At a recent tradeshow, McAfee showed how the slightest changes to pixels in an image, imperceptible to a human eye, could confuse a machine learning model into classifying a picture of a penguin as . . . a frying pan! Frying pans and penguins may be harmless in the real world. But imagine the same poisoning of pixels in a digital stop sign that an autonomous car now registers as a speed limit sign, and you can imagine how dark the use cases in this area can get.
Enemies can potentially inflict the same confusion to malware classification engines. By introducing slight variants to highly sensitive machine-learning models, adversaries can disorient cybersecurity professionals. They can slam these first responders with a rash of false positives, perhaps deadening their sense of urgency to respond in the process (in much the same way nuisance fire alarms have been shown to do in multi-tenant buildings13 ). Then, when the adversary is confident her victim’s shields have been lowered, she wages her real assault.
AI, like any technology, is a weapon in both your company’s cybersecurity arsenal and your enemies’ arsenals. It doesn’t mean we should avoid AI. Rather, we need to understand its potential and limitations.
For example, there’s no avoiding the talent shortage. On one hand, AI allows cybersecurity defenders to address more threats by delegating to machines tasks that would otherwise require human intervention. That said, AI will also increase false positives and is subject to adversarial poisoning. If either of these possibilities is left unattended, AI will sap some of the productivity gains it created in the first place. Threats come in all varieties. Defenses must do the same. This problem requires teaming humans with machines. It also requires pairing various threat detection models—artificial intelligence and signature-based—to maximize efficacy and minimize the occurrence of false positives.

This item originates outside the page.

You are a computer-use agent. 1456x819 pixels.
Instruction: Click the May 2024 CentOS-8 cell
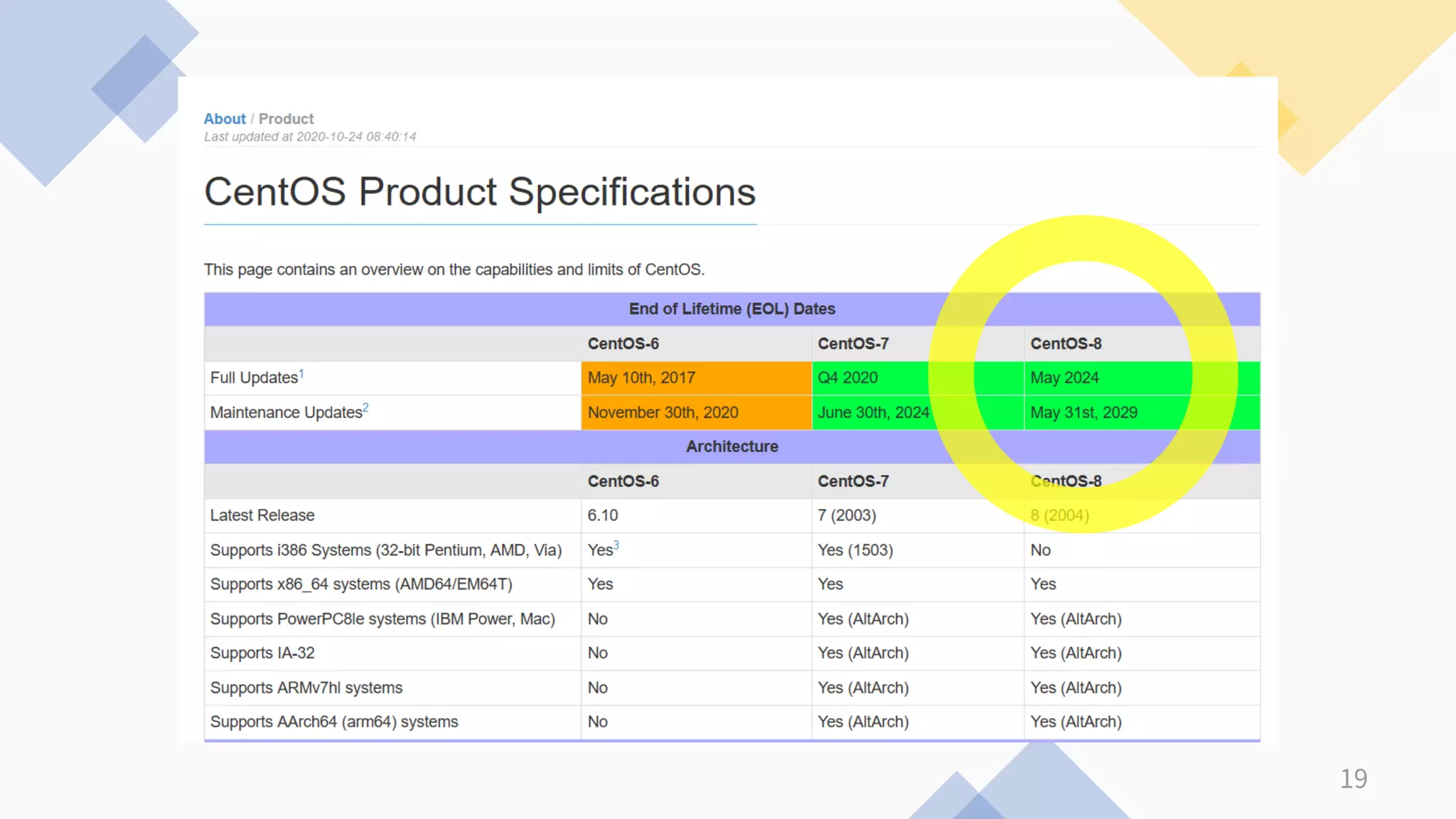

Finally, carry the culture flag for cybersecurity at your company. This requires two efforts. First, a CISO has to be able to speak the language of the board. Boardrooms speak the language of risk—and it’s always connected to company strategy. Work with business unit leaders, your CFO, and CEO to identify and prioritize the most strategic assets in the company. For each, identify the consequences of a breach. Finally, provide its current vulnerability. Immediately prioritize the high-priority/high-vulnerability assets for get-well plans. When invited to the boardroom, use this framework as your guide to define how your cybersecurity strategy maps to that of the broader company.

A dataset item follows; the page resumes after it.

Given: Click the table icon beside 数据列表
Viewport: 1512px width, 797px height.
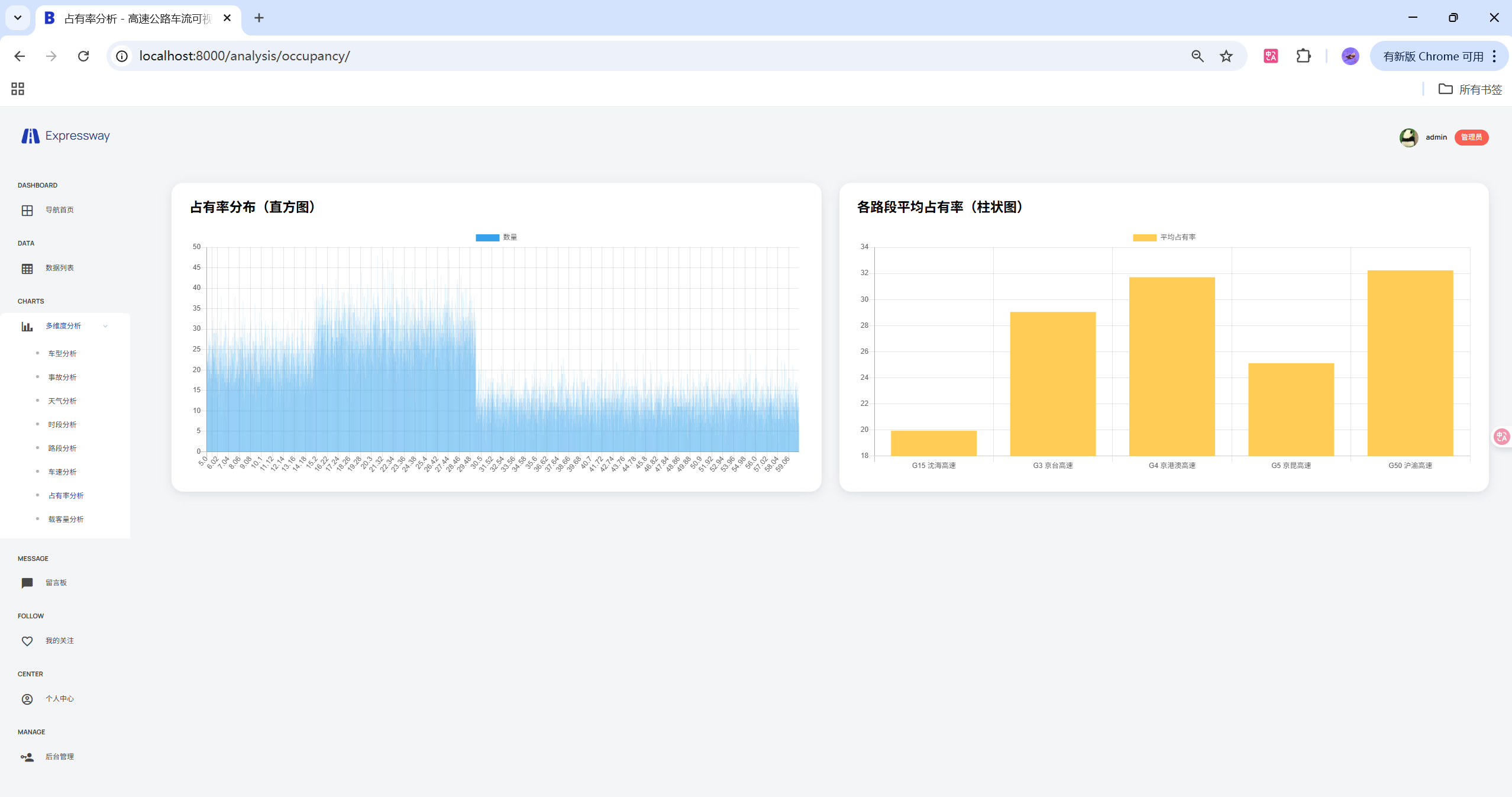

In addition to spreading a culture of security vertically, do so horizontally through the organization’s employees. Take up arms with your HR counterparts in delivering effective training to raise employee awareness in their roles (just like McAfee’s CISO did with his phishing campaign). Find a way to make cybersecurity more than just an annual training event or a checklist of questions employees answer upon joining the company. Hire a communications expert on your team, working with your marketing department to define the role and skill set for the position. Have your communication ambassador work with Marketing and HR to develop effective internal campaigns that make cybersecurity part of everyone’s day job.
* * *
It’s time for CISOs to embrace their role at the executive table. It’s time they nurture a cybersecurity culture that extends far beyond IT. It’s time for new partnerships with key stakeholders—namely HR and Marketing—to drive cybersecurity awareness up and security vulnerability down. It’s time to rewrite the end of the CISO’s story. Thanks to many progressive CISOs already leading the way, the rest of the cast need not imagine their storybook ending. It’s already becoming a reality.